Digging into the list we see a number of documents that have multiple revisions and new documents created as recently as 2025. We are most interested in the Risk Assessments document to help us capture our risk measurements.
We can see it hasn't been updated in over 10 years, and digging into the document it provides some useful considerations for someone thinking about threats in their environment. Where it completely falls apart is in how to represent this. From figure I-2
If however, your target audience is unfamiliar with security, or even possibly hostile to increased investment then this model brings nothing to the table. Questions that get asked when adding a new critical risk "There are already 4 critical items and nothing happened, why does it matter if their is a fifth?" and "What is the point of SIEM, how does it support the business, who is using it" are tougher to answer. Now, I think many security folks will say "That's part of the job, you have to be able to paint a picture to executives and lead without authority etc." I agree with the statement that working with other leaders is part of the job, but relying on individual sales skills and domain knowledge of the audience is a weak position to operate from.

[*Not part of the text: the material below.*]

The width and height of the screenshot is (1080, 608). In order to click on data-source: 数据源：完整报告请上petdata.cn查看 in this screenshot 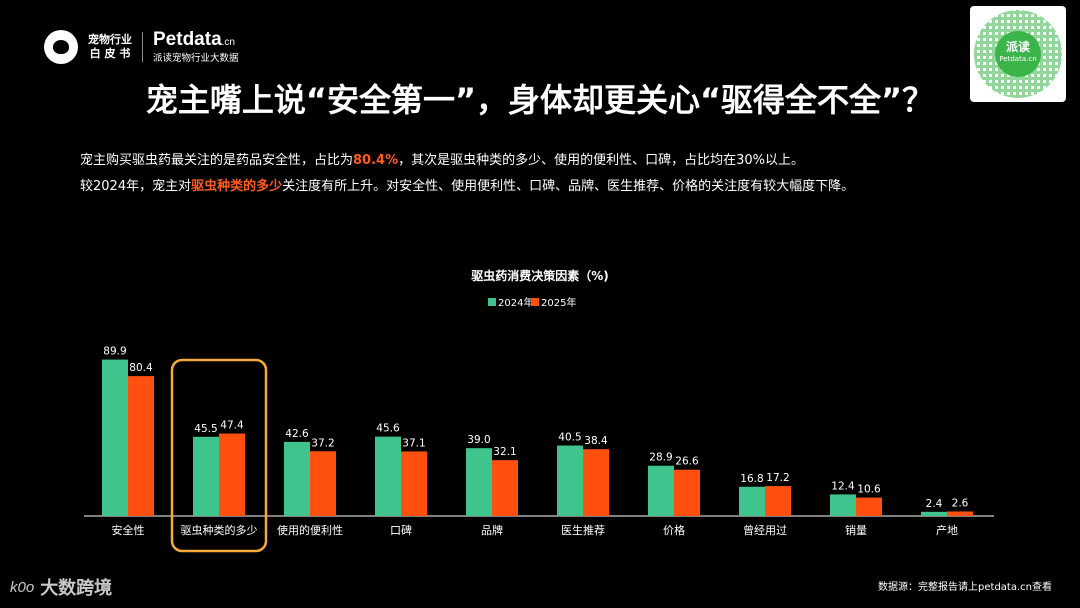, I will do `click(965, 588)`.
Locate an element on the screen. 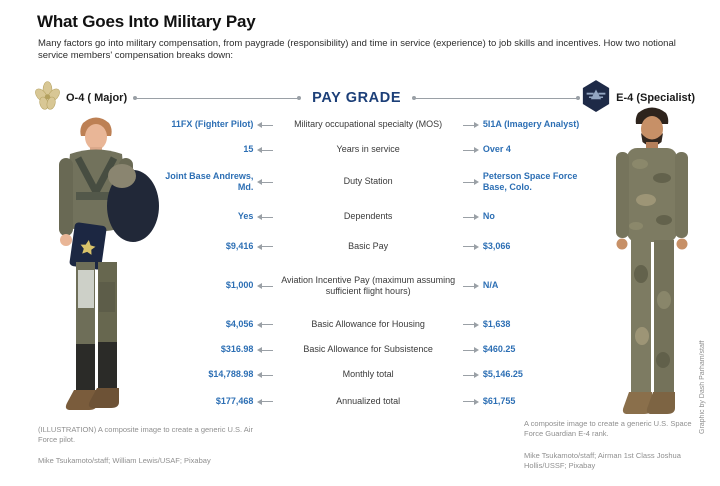 The height and width of the screenshot is (486, 720). comparison-row: $177,468 Annualized total $61,755 is located at coordinates (374, 402).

The need to move from qualitative to quantitative has been recognized by other folks. The FAIR institute is the current market leader pushing adoption in this space. I think their quantification at the individual scenario is missing the boat on this. The goal of all this quantification is to get to a place where security can go to a different executive and say "We have exceeded our accepted risk level by buying this tool, doing this M&A, refusing to address tech debt. We need to either adjust what is the accepted risk, or work to start closing out gaps". This led me to creating a quick loss estimator tool.

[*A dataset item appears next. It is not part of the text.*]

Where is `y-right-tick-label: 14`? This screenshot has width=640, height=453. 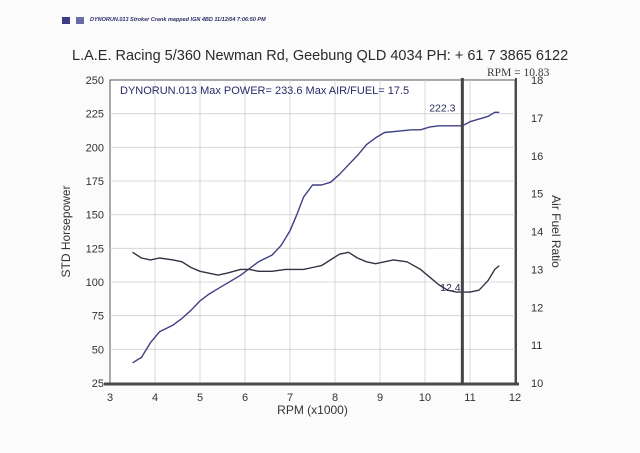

The purpose of this tool is to show what is being spent on security (security budget line), and what is accepted within the organization (risk threshold). The idea here is that as we spent more money on security our risks would go down (As IBM: Cost of a data breach 2025 demonstrated). This agrees with a mental model where, if we spend no money on security, then if a security event happens we have to pull other resources to handle it, where as if we are completely over provisioned on security (have an in house security crisis PR team sitting waiting to respond, in house privacy counsel waiting on hand, dedicated tooling and engineers etc.) then if something bad happens we would expect the damage to be very very well contained. Striking that balances requires board level buy in, and a negotiation on a specific agreed number that represents the risk appetite or risk credit card, and as new risks are found, need to start paying down the debt.
That is how I think it should work anyway.
My personal goal in all of this is arming security teams and professionals with ways to show the real value they provide, in dollar signs, because they do have an impact, and it can be measured.